**Brano proposto**
========
Le crisi disciplinari dell'Internazionale Comunista dipendono da un doppio
aspetto che assume oggi l'opportunismo tradizionale: quello di accettare con
entusiasmo le formulazioni dell'esperienza tattica dell'Internazionale
Comunista, senza intenderne la solida coordinazione ai fini rivoluzionari ma
cogliendone le forme esteriori di applicazione come un ritorno ai vecchi metodi
opportunisti destituiti di ogni coscienza e volontà finalistica e
rivoluzionaria, e quello di rifiutare quelle formulazioni della tattica con una
critica superficiale che le dipinge come una rinuncia e un ripiegamento rispetto
agli obiettivi programmatici rivoluzionari. Nell'uno e nell'altro caso si
tratta di incomprensione dei rapporti che corrono tra l'impiego dei mezzi e i
fini comunisti.
Per eliminare i pericoli opportunisti e le crisi disciplinari, la Internazionale
Comunista deve appoggiare la centralizzazione organizzativa sulla chiarezza e
la precisione delle risoluzioni tattiche e sulla esatta definizione dei
metodi da applicare.
Una organizzazione politica, fondata cioè sulla adesione volontaria di tutti i
suoi membri, risponde alle esigenze dell'azione centralizzata solo quando
tutti i suoi componenti abbiano visto ed accettato l'insieme dei metodi che
dal centro può essere ordinato di applicare nelle varie situazioni.
Il prestigio e l'autorità del centro, che non dispongono di sanzioni
materiali, ma si avvalgono di coefficienti che restano nel dominio dei fattori
psicologici, esigono assolutamente chiarezza, decisione e continuità nelle
proclamazioni programmatiche e nei metodi di lotta. In questo sta la sola
garanzia di poter costituire un centro di effettiva azione unitaria del
proletariato internazionale.
Un'organizzazione solida nasce solo dalla stabilità delle sue norme
organizzative; che assicurando ogni singolo della loro applicazione imparziale,
riduce al minimo le ribellioni e le diserzioni. Gli statuti organizzativi, non
meno della ideologia e delle norme tattiche, devono dare un'impressione di
unità e di continuità.
Per queste considerazioni, poggiate su di una ricca esperienza, nel passaggio
dal periodo di costruzione dell'Internazionale dei partiti comunisti a quello
della azione del Partito Comunista Internazionale, si presenta necessaria
l'eliminazione di norme di organizzazione affatto anormali. Tali sono
le fusioni di sezioni isolate dell'Internazionale con altri organismi
politici, il fatto che taluna di queste possa essere costituita non sul criterio
delle adesioni personali, ma su quello della adesione di organizzazioni operaie,
la esistenza di frazioni o gruppi di organizzati su basi tendenziali nel seno
della organizzazione, la penetrazione sistematica e il noyautage in altri
organismi che abbiano natura e disciplina politica (il che si applica ancor più
a quelli di tipo militare).
========
**Esercizi**
(1) Rispondi alle seguenti domande sul brano sull'Internazionale Comunista.
(a) Su che cosa deve appoggiare la centralizzazione organizzativa l'Internazionale Comunista per eliminare i pericoli opportunisti e le crisi disciplinari?
(b) Di che cosa non dispongono il prestigio e l'autorità del centro?
(c) Da che cosa nasce un'organizzazione solida?
(2) Prosegui il brano sull'Internazionale Comunista dopo l'ultima frase, mantenendone lo stile e l'argomento.
Per lavorare sul brano non occorre consultare i dati.

**Dati forniti**
========
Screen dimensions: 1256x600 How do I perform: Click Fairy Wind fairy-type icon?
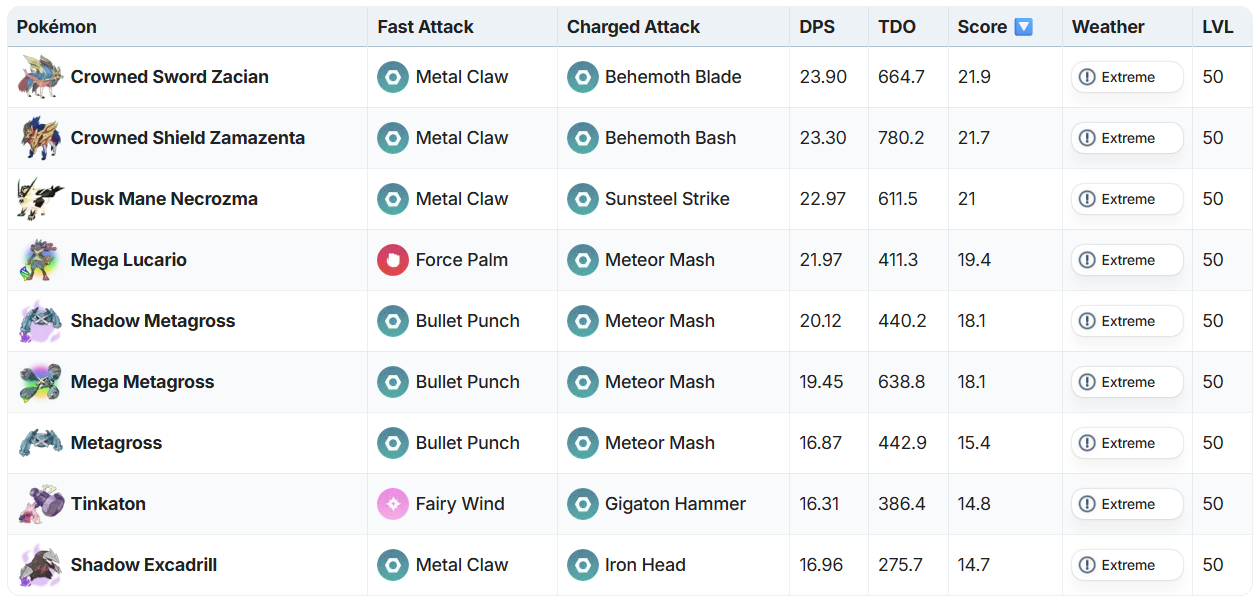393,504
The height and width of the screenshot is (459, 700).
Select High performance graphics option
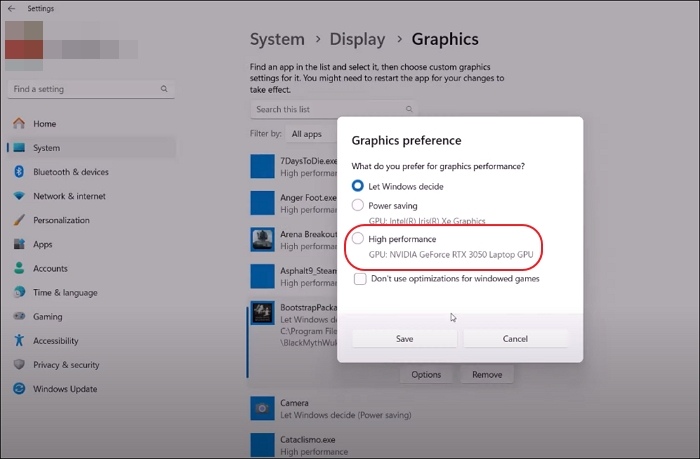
========
**Soluzioni**
(1)
(a) Sulla chiarezza e la precisione delle risoluzioni tattiche e sull'esatta definizione dei metodi da applicare.
(b) Di sanzioni materiali.
(c) Dalla stabilità delle sue norme organizzative.

(2)
Nella misura in cui la Internazionale applicherà tali espedienti, si
verificheranno manifestazioni di federalismo e rotture disciplinari. Se
dovesse arrestarsi o invertirsi il processo per tendere alla eliminazione di
tali anormalità o se queste dovessero elevarsi a sistema, si presenterebbe con
estrema gravità il pericolo di una ricaduta nell'opportunismo.
La conquista delle masse
Compito fondamentale dei partiti comunisti è la conquista di una sempre
maggiore influenza sulle masse. A tale scopo essi devono ricorrere a tutti quei
mezzi tattici che la situazione oggettiva rende opportuni e che valgono ad
assicurare una estensione sempre maggiore negli strati del proletariato della
influenza ideologica e delle varie forme che si appoggiano sul Partito.
La conquista delle masse non si può realizzare con la semplice propaganda delle
ideologie del Partito e col semplice proselitismo, ma partecipando a tutte
quelle azioni a cui i proletari sono sospinti dalla loro condizione economica.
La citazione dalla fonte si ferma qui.